▶ [What to do]:
All of the entries below must be copied out exactly.

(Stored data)
---------------

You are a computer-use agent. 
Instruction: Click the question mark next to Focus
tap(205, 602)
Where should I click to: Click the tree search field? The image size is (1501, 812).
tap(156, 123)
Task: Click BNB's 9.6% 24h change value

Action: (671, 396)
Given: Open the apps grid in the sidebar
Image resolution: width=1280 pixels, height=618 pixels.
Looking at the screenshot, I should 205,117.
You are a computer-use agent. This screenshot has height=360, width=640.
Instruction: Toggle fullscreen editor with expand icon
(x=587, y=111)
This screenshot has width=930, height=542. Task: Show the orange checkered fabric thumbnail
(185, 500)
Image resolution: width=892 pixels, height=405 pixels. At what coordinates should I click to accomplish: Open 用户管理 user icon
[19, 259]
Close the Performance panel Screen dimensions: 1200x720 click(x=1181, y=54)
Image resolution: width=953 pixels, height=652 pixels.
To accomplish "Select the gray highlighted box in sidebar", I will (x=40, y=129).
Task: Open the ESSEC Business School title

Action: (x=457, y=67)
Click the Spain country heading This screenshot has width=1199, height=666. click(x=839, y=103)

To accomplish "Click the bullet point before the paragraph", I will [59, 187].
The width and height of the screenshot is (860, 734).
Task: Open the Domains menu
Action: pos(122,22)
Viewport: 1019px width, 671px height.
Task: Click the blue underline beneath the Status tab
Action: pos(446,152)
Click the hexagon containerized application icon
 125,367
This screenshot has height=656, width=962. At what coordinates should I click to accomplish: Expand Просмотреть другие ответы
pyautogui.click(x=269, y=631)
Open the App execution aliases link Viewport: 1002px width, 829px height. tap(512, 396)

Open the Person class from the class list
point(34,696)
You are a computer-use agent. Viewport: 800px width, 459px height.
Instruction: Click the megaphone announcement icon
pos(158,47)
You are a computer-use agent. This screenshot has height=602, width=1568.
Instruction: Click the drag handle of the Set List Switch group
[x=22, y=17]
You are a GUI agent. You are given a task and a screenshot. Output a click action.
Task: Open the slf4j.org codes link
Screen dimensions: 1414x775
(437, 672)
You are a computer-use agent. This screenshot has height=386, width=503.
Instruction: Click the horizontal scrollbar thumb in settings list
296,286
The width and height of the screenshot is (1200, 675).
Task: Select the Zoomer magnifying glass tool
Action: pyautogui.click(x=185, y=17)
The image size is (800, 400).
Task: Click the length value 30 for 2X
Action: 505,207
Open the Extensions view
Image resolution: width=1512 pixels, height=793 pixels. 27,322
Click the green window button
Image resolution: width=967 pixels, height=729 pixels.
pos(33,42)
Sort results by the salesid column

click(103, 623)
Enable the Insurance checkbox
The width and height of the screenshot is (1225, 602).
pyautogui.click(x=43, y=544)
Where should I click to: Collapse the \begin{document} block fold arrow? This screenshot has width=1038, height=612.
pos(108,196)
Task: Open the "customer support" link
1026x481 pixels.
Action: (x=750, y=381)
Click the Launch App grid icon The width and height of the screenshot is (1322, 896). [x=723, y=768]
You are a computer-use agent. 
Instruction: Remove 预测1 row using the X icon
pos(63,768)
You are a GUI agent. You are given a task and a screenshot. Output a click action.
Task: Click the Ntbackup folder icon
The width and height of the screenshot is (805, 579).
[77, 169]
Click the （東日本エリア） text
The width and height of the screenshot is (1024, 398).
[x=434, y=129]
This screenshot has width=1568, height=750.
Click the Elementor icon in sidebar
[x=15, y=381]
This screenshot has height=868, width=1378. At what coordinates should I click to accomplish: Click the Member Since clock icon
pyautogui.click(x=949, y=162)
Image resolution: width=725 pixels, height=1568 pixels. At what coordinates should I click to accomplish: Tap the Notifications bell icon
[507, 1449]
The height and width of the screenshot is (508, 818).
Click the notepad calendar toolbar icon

---------------

▶ [Response to the task]:
You are a computer-use agent. 
Instruction: Click the question mark next to Focus
tap(205, 602)
Where should I click to: Click the tree search field? The image size is (1501, 812).
tap(156, 123)
Task: Click BNB's 9.6% 24h change value

Action: (671, 396)
Given: Open the apps grid in the sidebar
Image resolution: width=1280 pixels, height=618 pixels.
Looking at the screenshot, I should 205,117.
You are a computer-use agent. This screenshot has height=360, width=640.
Instruction: Toggle fullscreen editor with expand icon
(x=587, y=111)
This screenshot has width=930, height=542. Task: Show the orange checkered fabric thumbnail
(185, 500)
Image resolution: width=892 pixels, height=405 pixels. At what coordinates should I click to accomplish: Open 用户管理 user icon
[19, 259]
Close the Performance panel Screen dimensions: 1200x720 click(x=1181, y=54)
Image resolution: width=953 pixels, height=652 pixels.
To accomplish "Select the gray highlighted box in sidebar", I will (x=40, y=129).
Task: Open the ESSEC Business School title

Action: (x=457, y=67)
Click the Spain country heading This screenshot has width=1199, height=666. click(x=839, y=103)

To accomplish "Click the bullet point before the paragraph", I will [59, 187].
The width and height of the screenshot is (860, 734).
Task: Open the Domains menu
Action: pos(122,22)
Viewport: 1019px width, 671px height.
Task: Click the blue underline beneath the Status tab
Action: pos(446,152)
Click the hexagon containerized application icon
 125,367
This screenshot has height=656, width=962. At what coordinates should I click to accomplish: Expand Просмотреть другие ответы
pyautogui.click(x=269, y=631)
Open the App execution aliases link Viewport: 1002px width, 829px height. tap(512, 396)

Open the Person class from the class list
point(34,696)
You are a computer-use agent. Viewport: 800px width, 459px height.
Instruction: Click the megaphone announcement icon
pos(158,47)
You are a computer-use agent. This screenshot has height=602, width=1568.
Instruction: Click the drag handle of the Set List Switch group
[x=22, y=17]
You are a GUI agent. You are given a task and a screenshot. Output a click action.
Task: Open the slf4j.org codes link
Screen dimensions: 1414x775
(437, 672)
You are a computer-use agent. This screenshot has height=386, width=503.
Instruction: Click the horizontal scrollbar thumb in settings list
296,286
The width and height of the screenshot is (1200, 675).
Task: Select the Zoomer magnifying glass tool
Action: pyautogui.click(x=185, y=17)
The image size is (800, 400).
Task: Click the length value 30 for 2X
Action: 505,207
Open the Extensions view
Image resolution: width=1512 pixels, height=793 pixels. 27,322
Click the green window button
Image resolution: width=967 pixels, height=729 pixels.
pos(33,42)
Sort results by the salesid column

click(103, 623)
Enable the Insurance checkbox
The width and height of the screenshot is (1225, 602).
pyautogui.click(x=43, y=544)
Where should I click to: Collapse the \begin{document} block fold arrow? This screenshot has width=1038, height=612.
pos(108,196)
Task: Open the "customer support" link
1026x481 pixels.
Action: (x=750, y=381)
Click the Launch App grid icon The width and height of the screenshot is (1322, 896). [x=723, y=768]
You are a computer-use agent. 
Instruction: Remove 预测1 row using the X icon
pos(63,768)
You are a GUI agent. You are given a task and a screenshot. Output a click action.
Task: Click the Ntbackup folder icon
The width and height of the screenshot is (805, 579).
[77, 169]
Click the （東日本エリア） text
The width and height of the screenshot is (1024, 398).
[x=434, y=129]
This screenshot has width=1568, height=750.
Click the Elementor icon in sidebar
[x=15, y=381]
This screenshot has height=868, width=1378. At what coordinates should I click to accomplish: Click the Member Since clock icon
pyautogui.click(x=949, y=162)
Image resolution: width=725 pixels, height=1568 pixels. At what coordinates should I click to accomplish: Tap the Notifications bell icon
[507, 1449]
The height and width of the screenshot is (508, 818).
Click the notepad calendar toolbar icon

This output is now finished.